Poster Presentation The Annual Scientific Meeting of the Endocrine Society of Australia and the Society for Reproductive Biology 2014

Importin α1 is required for maintaining germline stem cells in Drosophila testes (#351)

James Heaney 1 , Franca Casagranda 1 , Kate Loveland 2 , Gary Hime 1
  1. Anatomy and Physiology, University of Melbourne, Parkville, Vic, Australia
  2. Anatomy and Developmental Biology, Monash University, Clayton, VIC, Australia

Importin α (Impα) proteins are required for transporting proteins from the cytoplasm into the nucleus via interaction with Impβ in all tissues but also have roles in transcriptional regulation and organisation of chromatin. The Drosophila melanogaster genome encodes four Impα genes (1-4). We have identified a specific requirement for Impα1 in maintenance of male germline stem cells and spermatogonial differentiation. Germline stem cells (GSCs) are restricted to the apical testis where the stem cell niche responsible for regeneration is located. 8-10 GSCs surround a group of somatic niche cells termed the hub. Mitotic division of a GSC results in a daughter remaining attached to the hub that maintains GSC identity and a daughter displaced from the hub that becomes a gonialblast, or primary spermatogonial cell. The gonialblast undergoes four more rounds of mitosis characterised by incomplete cytokinesis to produce a cyst of 16 interconnected spermatogonia which then proceed through pre-meiotic S-phase and differentiate as spermatocytes.

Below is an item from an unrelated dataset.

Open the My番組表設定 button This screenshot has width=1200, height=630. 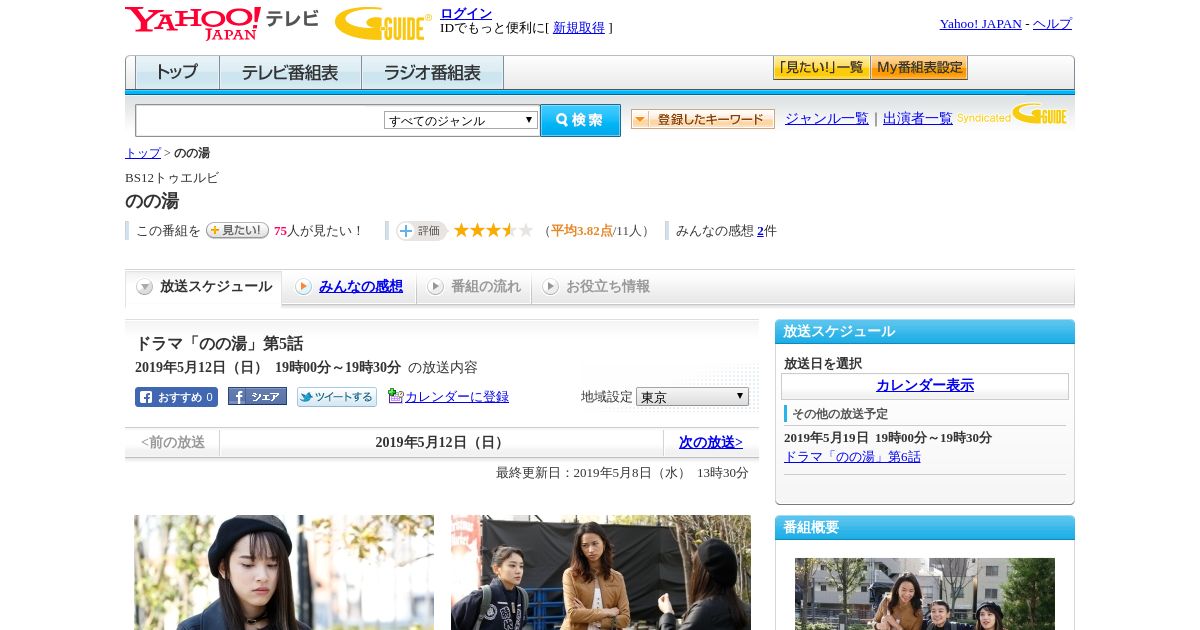click(919, 68)
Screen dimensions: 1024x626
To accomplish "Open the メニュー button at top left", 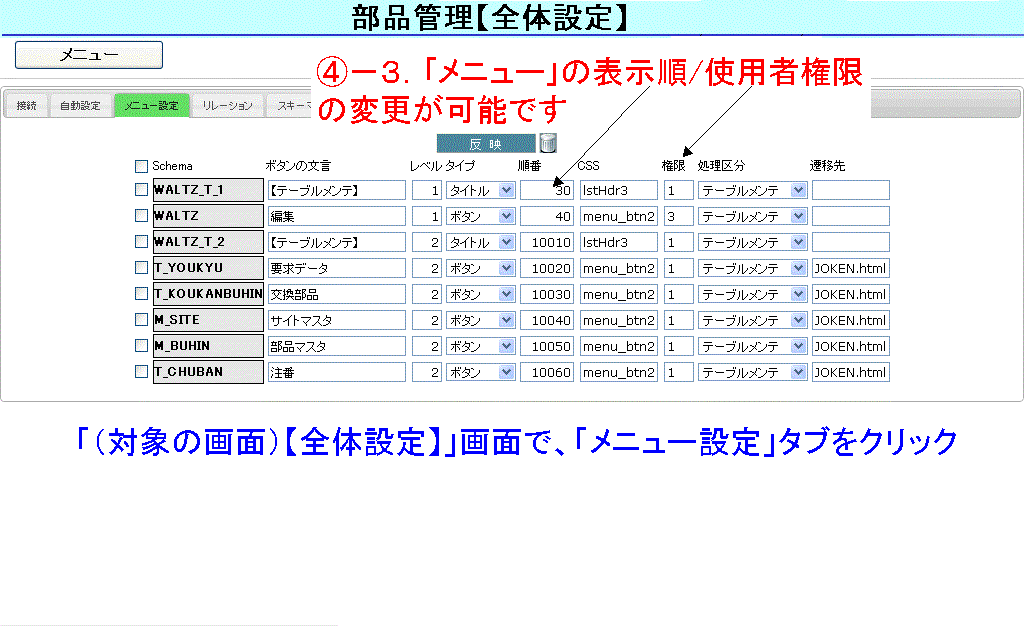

Loss of function Impα1 mutants lose GSCs and this loss can be rescued by germline specific expression of Impα but the rescue animals are still infertile indicating a secondary role of Impα in spermatogenesis. The Impα mutant phenotype can be phenocopied by germline expression of a dominant-negative Impα protein that lacks the Impβ binding domain. This phenotype can be characterized by a loss of early germline cells and an increase in the size of the hub. We are currently screening molecules that may be transported by Impα into germ cell nuclei to regulate GSC maintenance and differentiation.